▶ [PROBLEM]: Rewrite every line of the records below as a numbered list, leaving out any blank lines.

[Collected data entries]
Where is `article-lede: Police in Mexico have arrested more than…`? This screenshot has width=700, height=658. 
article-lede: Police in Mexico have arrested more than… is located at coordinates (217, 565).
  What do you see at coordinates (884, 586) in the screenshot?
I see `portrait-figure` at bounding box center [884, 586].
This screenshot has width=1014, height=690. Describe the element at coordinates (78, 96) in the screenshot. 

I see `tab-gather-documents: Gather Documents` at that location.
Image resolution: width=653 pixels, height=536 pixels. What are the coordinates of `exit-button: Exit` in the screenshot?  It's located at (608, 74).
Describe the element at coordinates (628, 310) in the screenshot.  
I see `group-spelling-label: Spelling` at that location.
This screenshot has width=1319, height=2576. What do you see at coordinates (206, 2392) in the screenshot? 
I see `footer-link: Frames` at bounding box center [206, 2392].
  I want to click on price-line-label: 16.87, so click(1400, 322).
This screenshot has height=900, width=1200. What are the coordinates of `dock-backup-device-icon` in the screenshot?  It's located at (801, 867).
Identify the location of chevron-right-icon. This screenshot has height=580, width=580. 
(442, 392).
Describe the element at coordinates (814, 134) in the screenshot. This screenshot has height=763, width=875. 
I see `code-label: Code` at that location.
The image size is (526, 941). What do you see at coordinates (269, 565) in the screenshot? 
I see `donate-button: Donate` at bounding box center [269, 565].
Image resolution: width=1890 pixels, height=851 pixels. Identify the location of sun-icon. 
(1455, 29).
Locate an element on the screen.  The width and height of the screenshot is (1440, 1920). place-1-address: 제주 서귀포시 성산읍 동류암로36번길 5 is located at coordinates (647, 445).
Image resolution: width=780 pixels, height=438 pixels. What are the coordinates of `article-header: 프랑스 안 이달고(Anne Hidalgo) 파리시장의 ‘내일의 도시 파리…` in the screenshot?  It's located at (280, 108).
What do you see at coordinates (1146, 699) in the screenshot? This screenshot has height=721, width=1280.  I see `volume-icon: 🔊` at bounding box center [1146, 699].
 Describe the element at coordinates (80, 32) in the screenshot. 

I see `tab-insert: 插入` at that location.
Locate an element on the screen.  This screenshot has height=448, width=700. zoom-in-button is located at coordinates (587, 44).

▶ [THE ANSWER]:
1. Where is `article-lede: Police in Mexico have arrested more than…`? This screenshot has width=700, height=658. 
2. article-lede: Police in Mexico have arrested more than… is located at coordinates (217, 565).
3.   What do you see at coordinates (884, 586) in the screenshot?
4. I see `portrait-figure` at bounding box center [884, 586].
5. This screenshot has width=1014, height=690. Describe the element at coordinates (78, 96) in the screenshot. 
6. I see `tab-gather-documents: Gather Documents` at that location.
7. Image resolution: width=653 pixels, height=536 pixels. What are the coordinates of `exit-button: Exit` in the screenshot?  It's located at (608, 74).
8. Describe the element at coordinates (628, 310) in the screenshot.  
9. I see `group-spelling-label: Spelling` at that location.
10. This screenshot has width=1319, height=2576. What do you see at coordinates (206, 2392) in the screenshot? 
11. I see `footer-link: Frames` at bounding box center [206, 2392].
12.   I want to click on price-line-label: 16.87, so click(1400, 322).
13. This screenshot has height=900, width=1200. What are the coordinates of `dock-backup-device-icon` in the screenshot?  It's located at (801, 867).
14. Identify the location of chevron-right-icon. This screenshot has height=580, width=580. 
15. (442, 392).
16. Describe the element at coordinates (814, 134) in the screenshot. This screenshot has height=763, width=875. 
17. I see `code-label: Code` at that location.
18. The image size is (526, 941). What do you see at coordinates (269, 565) in the screenshot? 
19. I see `donate-button: Donate` at bounding box center [269, 565].
20. Image resolution: width=1890 pixels, height=851 pixels. Identify the location of sun-icon. 
21. (1455, 29).
22. Locate an element on the screen.  The width and height of the screenshot is (1440, 1920). place-1-address: 제주 서귀포시 성산읍 동류암로36번길 5 is located at coordinates (647, 445).
23. Image resolution: width=780 pixels, height=438 pixels. What are the coordinates of `article-header: 프랑스 안 이달고(Anne Hidalgo) 파리시장의 ‘내일의 도시 파리…` in the screenshot?  It's located at (280, 108).
24. What do you see at coordinates (1146, 699) in the screenshot? This screenshot has height=721, width=1280.  I see `volume-icon: 🔊` at bounding box center [1146, 699].
25.  Describe the element at coordinates (80, 32) in the screenshot. 
26. I see `tab-insert: 插入` at that location.
27. Locate an element on the screen.  This screenshot has height=448, width=700. zoom-in-button is located at coordinates (587, 44).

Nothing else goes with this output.